EXTRACTED DATA:
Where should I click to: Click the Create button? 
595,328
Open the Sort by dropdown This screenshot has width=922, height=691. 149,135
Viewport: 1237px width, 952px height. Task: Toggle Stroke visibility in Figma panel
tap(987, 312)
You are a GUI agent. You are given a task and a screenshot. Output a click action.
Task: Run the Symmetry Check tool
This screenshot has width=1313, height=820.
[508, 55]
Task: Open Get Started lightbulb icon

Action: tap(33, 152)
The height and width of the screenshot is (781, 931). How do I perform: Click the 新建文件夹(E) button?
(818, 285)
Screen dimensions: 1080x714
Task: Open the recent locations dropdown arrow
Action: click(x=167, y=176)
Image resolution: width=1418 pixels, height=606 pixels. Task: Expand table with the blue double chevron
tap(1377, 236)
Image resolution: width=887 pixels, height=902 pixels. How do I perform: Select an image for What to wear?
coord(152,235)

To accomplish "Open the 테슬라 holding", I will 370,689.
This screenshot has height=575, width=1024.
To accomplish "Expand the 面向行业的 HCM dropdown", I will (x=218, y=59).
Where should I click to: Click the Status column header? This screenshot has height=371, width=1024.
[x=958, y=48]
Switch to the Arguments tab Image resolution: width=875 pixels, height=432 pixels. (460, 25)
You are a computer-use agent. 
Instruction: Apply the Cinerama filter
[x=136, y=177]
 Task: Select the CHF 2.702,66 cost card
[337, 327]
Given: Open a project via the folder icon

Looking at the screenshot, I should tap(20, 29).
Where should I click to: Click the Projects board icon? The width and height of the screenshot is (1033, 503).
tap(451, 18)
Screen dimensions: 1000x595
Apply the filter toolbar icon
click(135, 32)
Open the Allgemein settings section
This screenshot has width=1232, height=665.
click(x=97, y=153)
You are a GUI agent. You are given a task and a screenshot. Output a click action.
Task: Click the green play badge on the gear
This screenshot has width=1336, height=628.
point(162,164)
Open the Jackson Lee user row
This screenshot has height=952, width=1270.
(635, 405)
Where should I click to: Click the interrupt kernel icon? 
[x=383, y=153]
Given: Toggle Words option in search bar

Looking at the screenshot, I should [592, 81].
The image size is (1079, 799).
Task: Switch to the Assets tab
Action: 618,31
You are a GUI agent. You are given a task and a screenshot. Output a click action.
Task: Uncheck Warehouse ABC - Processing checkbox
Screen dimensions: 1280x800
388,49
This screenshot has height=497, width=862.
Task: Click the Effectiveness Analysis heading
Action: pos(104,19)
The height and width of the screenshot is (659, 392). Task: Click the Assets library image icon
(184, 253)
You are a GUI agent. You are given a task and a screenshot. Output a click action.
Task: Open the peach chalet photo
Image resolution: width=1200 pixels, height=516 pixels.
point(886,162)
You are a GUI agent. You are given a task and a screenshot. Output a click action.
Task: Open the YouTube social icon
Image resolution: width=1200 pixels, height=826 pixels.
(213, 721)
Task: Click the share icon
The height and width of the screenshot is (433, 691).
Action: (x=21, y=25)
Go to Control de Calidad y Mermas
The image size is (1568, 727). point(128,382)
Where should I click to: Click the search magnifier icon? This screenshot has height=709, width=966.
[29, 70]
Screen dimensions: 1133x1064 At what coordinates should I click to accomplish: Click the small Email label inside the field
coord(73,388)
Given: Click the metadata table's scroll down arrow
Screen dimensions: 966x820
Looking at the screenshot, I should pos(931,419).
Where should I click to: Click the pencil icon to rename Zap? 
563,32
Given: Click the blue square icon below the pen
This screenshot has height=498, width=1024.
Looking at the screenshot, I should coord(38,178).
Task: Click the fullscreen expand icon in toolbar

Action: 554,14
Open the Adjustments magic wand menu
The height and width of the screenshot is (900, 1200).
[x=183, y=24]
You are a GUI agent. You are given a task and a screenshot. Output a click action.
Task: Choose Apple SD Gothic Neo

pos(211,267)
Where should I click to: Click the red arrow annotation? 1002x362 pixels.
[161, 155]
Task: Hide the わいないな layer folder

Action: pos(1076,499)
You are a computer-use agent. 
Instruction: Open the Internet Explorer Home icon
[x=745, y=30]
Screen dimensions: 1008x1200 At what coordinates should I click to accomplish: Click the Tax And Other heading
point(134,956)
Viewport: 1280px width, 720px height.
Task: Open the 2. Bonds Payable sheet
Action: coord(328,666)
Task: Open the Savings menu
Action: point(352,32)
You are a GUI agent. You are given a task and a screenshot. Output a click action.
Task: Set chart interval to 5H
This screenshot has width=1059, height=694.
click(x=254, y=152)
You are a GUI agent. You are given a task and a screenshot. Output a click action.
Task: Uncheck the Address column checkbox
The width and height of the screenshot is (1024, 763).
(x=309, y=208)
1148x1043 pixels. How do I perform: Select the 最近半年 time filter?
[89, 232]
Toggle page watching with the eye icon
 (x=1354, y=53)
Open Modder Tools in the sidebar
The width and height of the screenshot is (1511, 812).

YOUR OBJECTIVE:
With the line containing "Task: Uncheck the Address column checkbox" as the first and the last line above as the final one, copy those lines exactly and no others.

ANSWER SPACE:
Task: Uncheck the Address column checkbox
The width and height of the screenshot is (1024, 763).
(x=309, y=208)
1148x1043 pixels. How do I perform: Select the 最近半年 time filter?
[89, 232]
Toggle page watching with the eye icon
 (x=1354, y=53)
Open Modder Tools in the sidebar
The width and height of the screenshot is (1511, 812).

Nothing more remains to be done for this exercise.